Мне шел двадцать первый год. Двадцатилетие я праздновал на шахте, и, скажу, это было запоминающееся событие. Я пригласил своих друзей по шахте; собрались в моей хижине и начали с 10-галлонового бочонка пива. Было и виски, но пиво — любимый напиток шахтеров. Компания собралась небольшая, тем не менее вскоре после полуночи бочонок опустел. Пошли за вторым. Владельца паба бесцеремонно разбудили среди ночи, но он проявил добрую волю: то ли не рискнул отказать нам, то ли вообще был покладист. А скорее всего — и то и другое. Опорожняя второй бочонок, мы уселись за покер, и азарт игры распалил нас еще больше. Один из моих гостей, огромный забойщик, совсем сошел с катушек и впал в буйство. Его пытались унять — схватили за руки и за ноги, но он играючи скинул с себя четверых, Помню, я тогда поразился — какая силища дремлет в человеке! — и подумал: если человек в бешенстве способен на такое, значит, в принципе в каждом из нас сидит недюжинный потенциал, нужно только умело его задействовать.

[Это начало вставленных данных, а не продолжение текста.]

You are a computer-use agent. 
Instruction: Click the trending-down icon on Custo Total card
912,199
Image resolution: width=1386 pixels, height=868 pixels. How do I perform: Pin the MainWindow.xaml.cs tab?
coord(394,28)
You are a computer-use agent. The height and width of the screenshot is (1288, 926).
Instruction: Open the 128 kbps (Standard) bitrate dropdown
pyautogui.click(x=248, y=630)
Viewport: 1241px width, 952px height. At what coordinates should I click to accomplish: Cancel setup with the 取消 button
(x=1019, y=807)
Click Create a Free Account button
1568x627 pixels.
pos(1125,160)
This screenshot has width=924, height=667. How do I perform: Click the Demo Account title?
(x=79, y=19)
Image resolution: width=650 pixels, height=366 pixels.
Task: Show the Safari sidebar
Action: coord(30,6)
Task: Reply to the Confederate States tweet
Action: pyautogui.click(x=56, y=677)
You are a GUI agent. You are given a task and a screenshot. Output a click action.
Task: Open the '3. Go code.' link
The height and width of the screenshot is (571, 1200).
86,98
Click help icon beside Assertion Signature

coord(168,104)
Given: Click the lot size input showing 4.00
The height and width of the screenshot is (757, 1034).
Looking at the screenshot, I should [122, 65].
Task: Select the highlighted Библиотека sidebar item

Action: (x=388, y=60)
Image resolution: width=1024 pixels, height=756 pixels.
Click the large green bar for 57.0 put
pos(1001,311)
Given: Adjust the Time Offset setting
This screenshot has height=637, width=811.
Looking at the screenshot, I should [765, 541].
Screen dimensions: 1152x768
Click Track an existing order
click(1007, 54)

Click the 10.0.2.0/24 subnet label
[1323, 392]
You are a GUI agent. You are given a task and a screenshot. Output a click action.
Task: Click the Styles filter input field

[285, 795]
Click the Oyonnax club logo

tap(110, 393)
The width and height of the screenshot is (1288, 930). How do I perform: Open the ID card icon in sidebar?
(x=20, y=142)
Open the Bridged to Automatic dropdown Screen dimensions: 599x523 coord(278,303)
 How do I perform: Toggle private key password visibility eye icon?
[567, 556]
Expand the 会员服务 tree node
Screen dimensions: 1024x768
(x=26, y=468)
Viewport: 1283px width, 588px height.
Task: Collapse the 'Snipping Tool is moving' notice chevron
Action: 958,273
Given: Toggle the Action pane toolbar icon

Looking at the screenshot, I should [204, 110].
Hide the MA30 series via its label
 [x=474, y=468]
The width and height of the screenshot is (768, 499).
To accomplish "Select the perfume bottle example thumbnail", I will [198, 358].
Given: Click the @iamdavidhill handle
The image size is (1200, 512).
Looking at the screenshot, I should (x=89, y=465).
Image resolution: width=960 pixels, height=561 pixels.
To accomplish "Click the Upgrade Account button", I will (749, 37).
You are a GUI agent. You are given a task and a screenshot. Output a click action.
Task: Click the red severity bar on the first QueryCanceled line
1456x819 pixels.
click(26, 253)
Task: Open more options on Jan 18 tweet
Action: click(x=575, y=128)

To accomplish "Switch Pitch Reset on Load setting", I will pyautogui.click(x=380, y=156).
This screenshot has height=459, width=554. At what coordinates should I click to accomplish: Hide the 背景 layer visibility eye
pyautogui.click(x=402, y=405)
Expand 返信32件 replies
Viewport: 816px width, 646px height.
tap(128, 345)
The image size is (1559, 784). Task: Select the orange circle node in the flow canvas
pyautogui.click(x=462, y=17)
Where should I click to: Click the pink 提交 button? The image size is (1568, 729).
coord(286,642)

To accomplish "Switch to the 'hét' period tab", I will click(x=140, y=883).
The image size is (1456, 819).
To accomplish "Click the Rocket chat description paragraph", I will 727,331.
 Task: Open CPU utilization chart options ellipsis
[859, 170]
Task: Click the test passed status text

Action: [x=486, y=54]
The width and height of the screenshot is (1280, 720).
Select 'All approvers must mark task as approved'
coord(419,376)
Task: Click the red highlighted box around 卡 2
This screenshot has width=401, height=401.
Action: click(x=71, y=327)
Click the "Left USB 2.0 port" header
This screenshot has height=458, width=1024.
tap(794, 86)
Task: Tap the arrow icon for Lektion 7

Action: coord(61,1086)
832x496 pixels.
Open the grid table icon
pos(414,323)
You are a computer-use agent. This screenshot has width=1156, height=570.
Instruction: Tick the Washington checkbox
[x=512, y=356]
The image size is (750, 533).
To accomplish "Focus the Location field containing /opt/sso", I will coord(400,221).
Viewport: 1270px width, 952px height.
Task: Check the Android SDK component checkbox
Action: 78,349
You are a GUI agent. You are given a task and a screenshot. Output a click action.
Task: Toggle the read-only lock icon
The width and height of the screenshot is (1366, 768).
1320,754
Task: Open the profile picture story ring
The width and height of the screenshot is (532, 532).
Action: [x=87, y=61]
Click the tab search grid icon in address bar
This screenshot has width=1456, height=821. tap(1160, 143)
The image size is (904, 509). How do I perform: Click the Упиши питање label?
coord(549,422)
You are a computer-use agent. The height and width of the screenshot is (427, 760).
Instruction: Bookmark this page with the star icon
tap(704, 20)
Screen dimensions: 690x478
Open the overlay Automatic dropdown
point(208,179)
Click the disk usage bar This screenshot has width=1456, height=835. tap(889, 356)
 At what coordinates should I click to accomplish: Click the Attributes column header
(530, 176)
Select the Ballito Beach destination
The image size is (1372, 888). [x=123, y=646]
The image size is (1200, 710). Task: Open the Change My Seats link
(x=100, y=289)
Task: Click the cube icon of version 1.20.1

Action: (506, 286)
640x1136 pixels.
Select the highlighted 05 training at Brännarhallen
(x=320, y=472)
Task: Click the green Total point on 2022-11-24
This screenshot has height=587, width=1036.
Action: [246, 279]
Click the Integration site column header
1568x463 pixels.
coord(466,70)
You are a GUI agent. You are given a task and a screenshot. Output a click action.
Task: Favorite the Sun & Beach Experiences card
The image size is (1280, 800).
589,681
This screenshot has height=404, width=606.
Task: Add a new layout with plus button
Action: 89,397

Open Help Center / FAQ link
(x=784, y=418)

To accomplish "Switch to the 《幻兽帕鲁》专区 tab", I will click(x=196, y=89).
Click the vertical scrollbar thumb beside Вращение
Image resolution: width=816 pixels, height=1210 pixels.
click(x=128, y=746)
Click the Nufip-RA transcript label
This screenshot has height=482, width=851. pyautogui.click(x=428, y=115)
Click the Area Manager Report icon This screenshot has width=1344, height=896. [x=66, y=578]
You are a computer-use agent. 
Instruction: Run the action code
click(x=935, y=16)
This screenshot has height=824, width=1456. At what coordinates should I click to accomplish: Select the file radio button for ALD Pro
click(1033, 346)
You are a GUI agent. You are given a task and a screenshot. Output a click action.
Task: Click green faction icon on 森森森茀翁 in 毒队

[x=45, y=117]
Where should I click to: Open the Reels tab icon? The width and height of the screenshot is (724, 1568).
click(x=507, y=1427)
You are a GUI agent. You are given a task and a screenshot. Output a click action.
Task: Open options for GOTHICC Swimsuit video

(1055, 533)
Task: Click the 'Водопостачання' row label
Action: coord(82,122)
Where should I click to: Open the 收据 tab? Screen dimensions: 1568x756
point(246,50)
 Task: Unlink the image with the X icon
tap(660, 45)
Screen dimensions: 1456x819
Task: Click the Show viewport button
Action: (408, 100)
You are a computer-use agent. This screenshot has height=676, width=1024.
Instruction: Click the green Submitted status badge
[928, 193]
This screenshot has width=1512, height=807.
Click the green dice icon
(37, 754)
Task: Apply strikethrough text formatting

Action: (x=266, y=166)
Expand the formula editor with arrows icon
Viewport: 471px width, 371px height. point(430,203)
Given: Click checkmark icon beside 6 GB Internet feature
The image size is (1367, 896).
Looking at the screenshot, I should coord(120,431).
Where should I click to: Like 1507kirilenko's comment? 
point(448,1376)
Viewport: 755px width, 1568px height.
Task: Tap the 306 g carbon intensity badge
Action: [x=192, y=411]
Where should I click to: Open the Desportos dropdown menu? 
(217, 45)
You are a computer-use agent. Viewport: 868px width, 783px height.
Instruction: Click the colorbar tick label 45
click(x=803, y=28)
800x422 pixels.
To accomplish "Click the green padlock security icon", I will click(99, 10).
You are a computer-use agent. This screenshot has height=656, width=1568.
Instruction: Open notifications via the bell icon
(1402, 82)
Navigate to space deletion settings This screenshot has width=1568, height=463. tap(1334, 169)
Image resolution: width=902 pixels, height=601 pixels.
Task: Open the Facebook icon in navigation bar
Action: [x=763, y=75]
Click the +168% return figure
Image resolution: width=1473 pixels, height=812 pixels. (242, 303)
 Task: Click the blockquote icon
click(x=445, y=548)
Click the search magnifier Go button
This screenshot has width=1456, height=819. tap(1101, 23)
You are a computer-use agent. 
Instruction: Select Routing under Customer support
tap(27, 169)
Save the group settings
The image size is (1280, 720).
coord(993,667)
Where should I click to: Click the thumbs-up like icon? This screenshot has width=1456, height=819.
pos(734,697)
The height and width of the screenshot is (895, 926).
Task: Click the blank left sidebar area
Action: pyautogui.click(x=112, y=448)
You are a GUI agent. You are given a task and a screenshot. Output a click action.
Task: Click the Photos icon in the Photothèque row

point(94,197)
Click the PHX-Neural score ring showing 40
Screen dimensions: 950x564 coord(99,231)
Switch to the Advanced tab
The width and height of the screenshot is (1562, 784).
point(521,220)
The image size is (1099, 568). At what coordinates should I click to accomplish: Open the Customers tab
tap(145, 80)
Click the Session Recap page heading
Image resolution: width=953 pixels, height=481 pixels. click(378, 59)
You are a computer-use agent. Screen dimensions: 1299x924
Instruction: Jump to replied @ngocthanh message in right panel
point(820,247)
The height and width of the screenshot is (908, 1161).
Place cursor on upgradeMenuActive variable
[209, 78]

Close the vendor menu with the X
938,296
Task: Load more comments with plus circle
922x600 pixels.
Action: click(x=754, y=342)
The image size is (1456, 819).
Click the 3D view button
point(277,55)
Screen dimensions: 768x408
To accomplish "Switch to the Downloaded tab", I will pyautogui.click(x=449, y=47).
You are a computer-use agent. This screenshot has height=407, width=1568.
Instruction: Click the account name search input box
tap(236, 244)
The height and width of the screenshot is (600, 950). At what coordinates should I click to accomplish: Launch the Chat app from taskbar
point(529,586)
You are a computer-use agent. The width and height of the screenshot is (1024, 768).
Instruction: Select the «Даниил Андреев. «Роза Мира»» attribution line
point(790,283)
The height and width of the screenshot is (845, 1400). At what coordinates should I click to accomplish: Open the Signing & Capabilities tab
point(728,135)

Я продолжал работать на шахте, но как-то раз, увидев одного из своих товарищей пьяным, подумал: «Боже мой! Вот таким и я буду через 20 лет». Жил я только на этот заработок, и, хотя платили здесь прилично, откладывать мне не удавалось: постоянно тянуло к выпивке да вдобавок активно работали пять игорных заведений. Я решил, что должен остановиться.
Пришла весна, и в одно прекрасное утро я подумал, что это не жизнь отправляться с восходом солнца под землю. И — вот совпадение! — в тот же день некий Диббс.
Джонс предложил мне отправиться в горы на поиски золота. Девиз предприятия был: «Пойдем поищем». Я принял предложение.
Пеший переход по диким горам занял 8 часов. Нас было двое, мы несли на себе все снаряжение и продукты. Дошли до заброшенной хижины, построенной старателями несколько лет назад. Диббс был специалистом по жильному золоту и опытным промывальщиком. Для промывки мы использовали специальные длинные ящики — ставили их в реку и загружали грунтом. Поперек ящика были набиты в виде решетки мелкие дощечки: песок проходил сквозь решетку, а золото оставалось. У Диббса, как уверяли, был нюх на золото, но я вскоре стал в этом сомневаться. Впрочем, один случай показал, что чутьем он, наверное, действительно обладал.